__TASK__. Extract the text lines of every entry below and reproduce them exactly, leaving out the pictures.

__RECORDED INFORMATION__.
═══

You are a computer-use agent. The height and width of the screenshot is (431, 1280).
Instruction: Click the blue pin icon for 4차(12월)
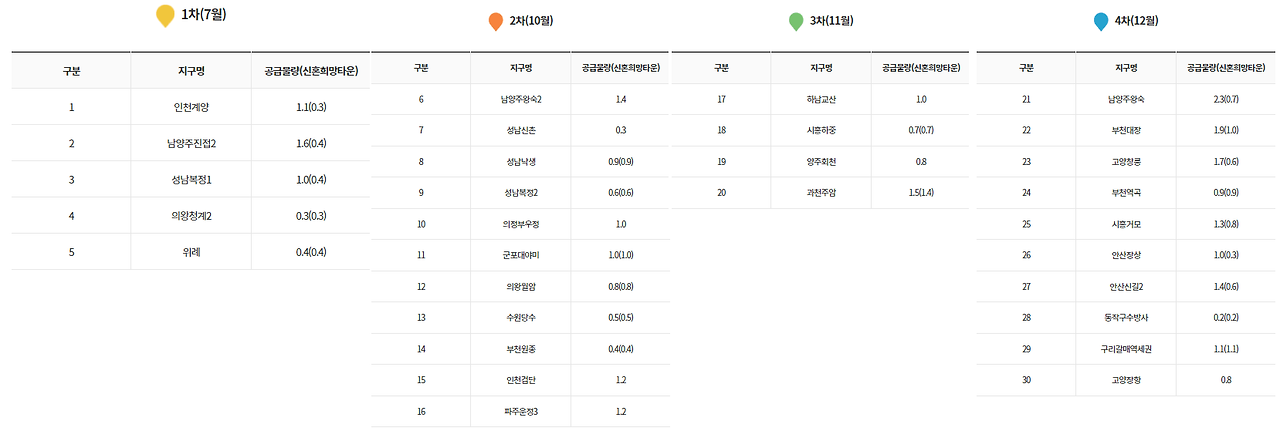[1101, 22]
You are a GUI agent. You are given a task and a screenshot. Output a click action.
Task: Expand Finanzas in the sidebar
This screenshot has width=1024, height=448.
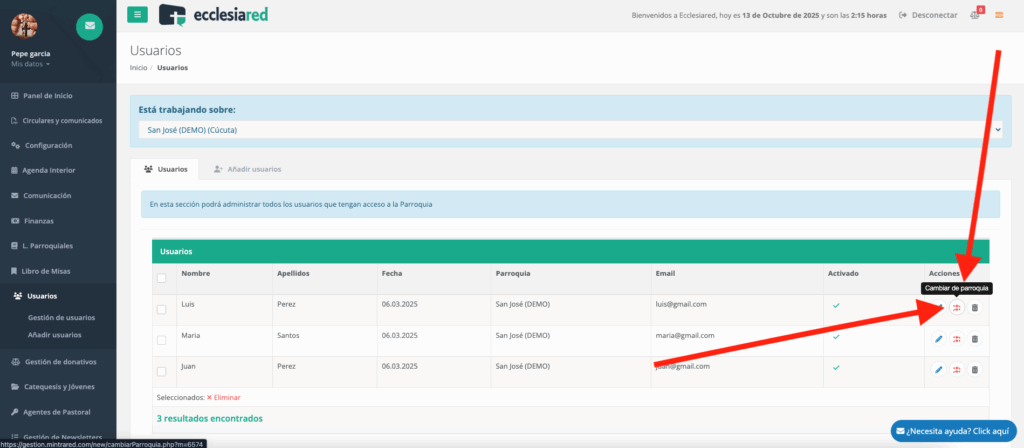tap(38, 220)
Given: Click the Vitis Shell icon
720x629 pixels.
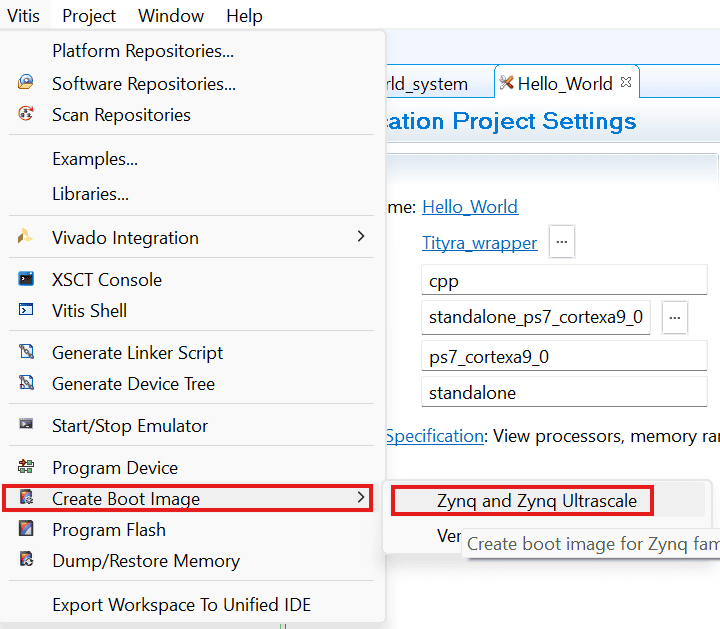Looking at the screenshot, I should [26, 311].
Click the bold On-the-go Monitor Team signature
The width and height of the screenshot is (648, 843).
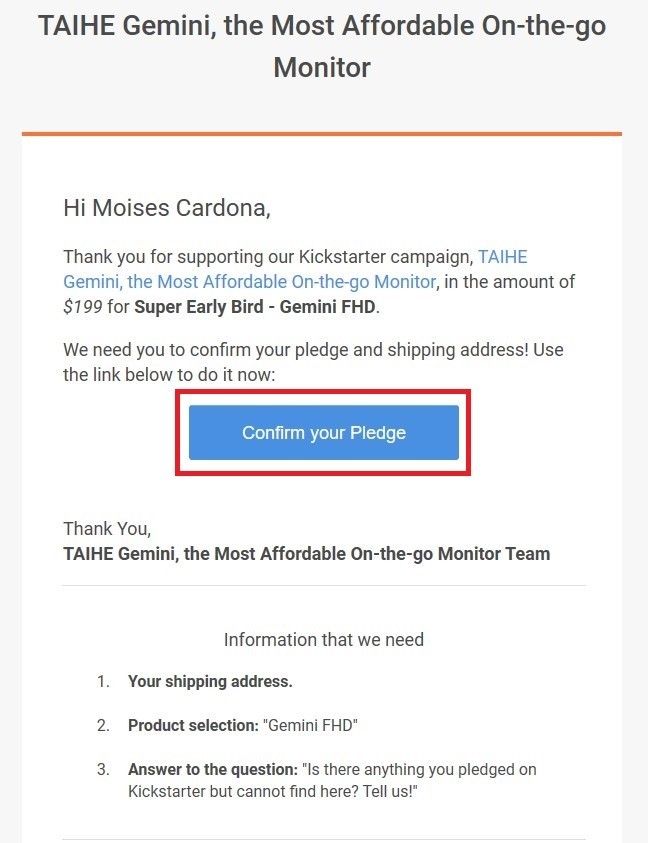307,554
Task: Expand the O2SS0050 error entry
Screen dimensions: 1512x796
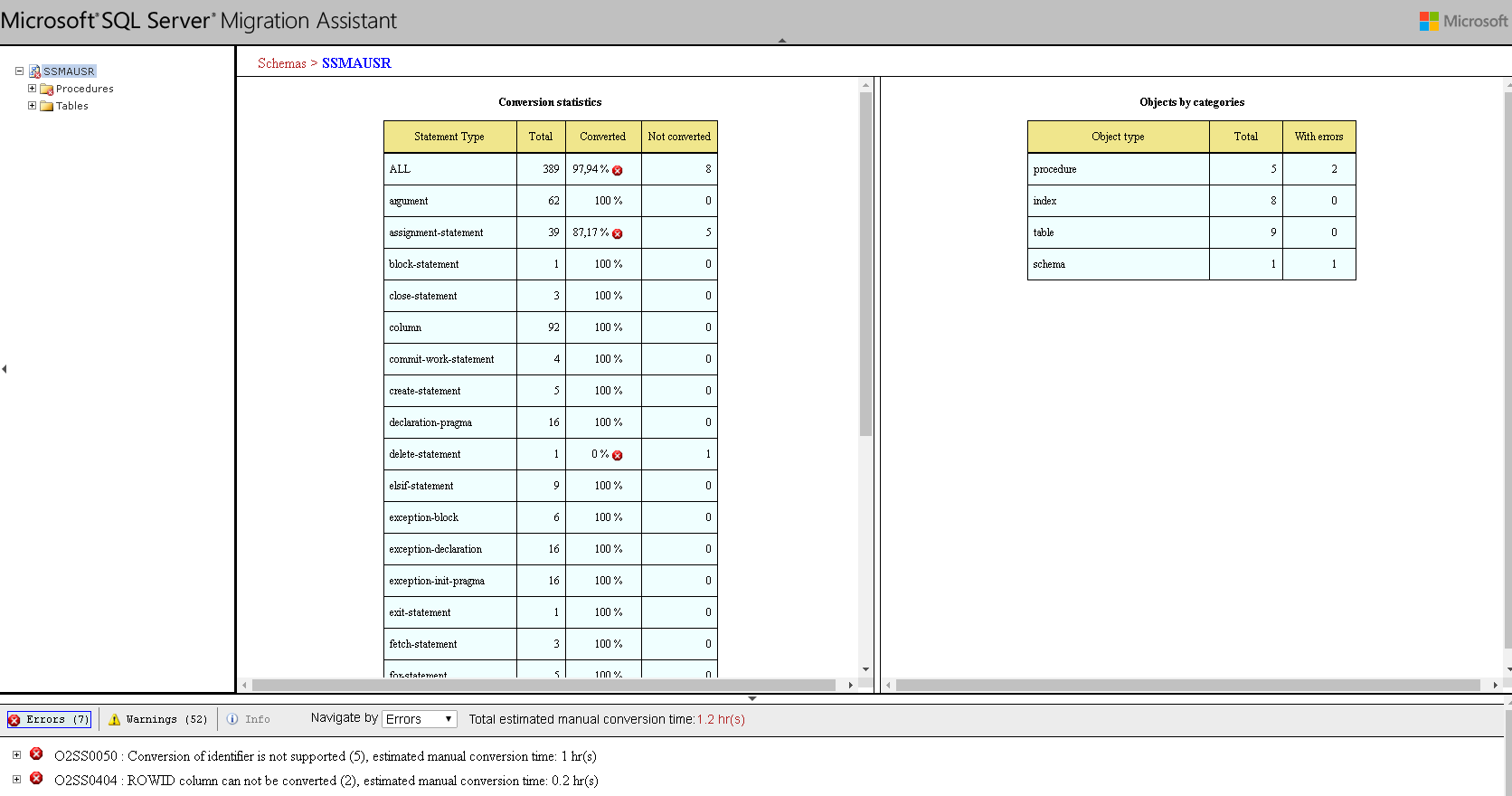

═══

__EXERCISE RESULT__.
You are a computer-use agent. The height and width of the screenshot is (431, 1280).
Instruction: Click the blue pin icon for 4차(12월)
[1101, 22]
You are a GUI agent. You are given a task and a screenshot. Output a click action.
Task: Expand Finanzas in the sidebar
This screenshot has width=1024, height=448.
tap(38, 220)
Given: Click the Vitis Shell icon
720x629 pixels.
Looking at the screenshot, I should [26, 311].
Click the bold On-the-go Monitor Team signature
The width and height of the screenshot is (648, 843).
307,554
Task: Expand the O2SS0050 error entry
Screen dimensions: 1512x796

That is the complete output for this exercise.